## [WHAT YOU WILL DO]
Type out every line of the data again, exactly.

Collected data entries
#####
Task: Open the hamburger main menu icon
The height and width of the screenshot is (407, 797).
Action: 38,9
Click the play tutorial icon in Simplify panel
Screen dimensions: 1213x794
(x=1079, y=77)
#####
## [TASK RESPONSE]
Task: Open the hamburger main menu icon
The height and width of the screenshot is (407, 797).
Action: 38,9
Click the play tutorial icon in Simplify panel
Screen dimensions: 1213x794
(x=1079, y=77)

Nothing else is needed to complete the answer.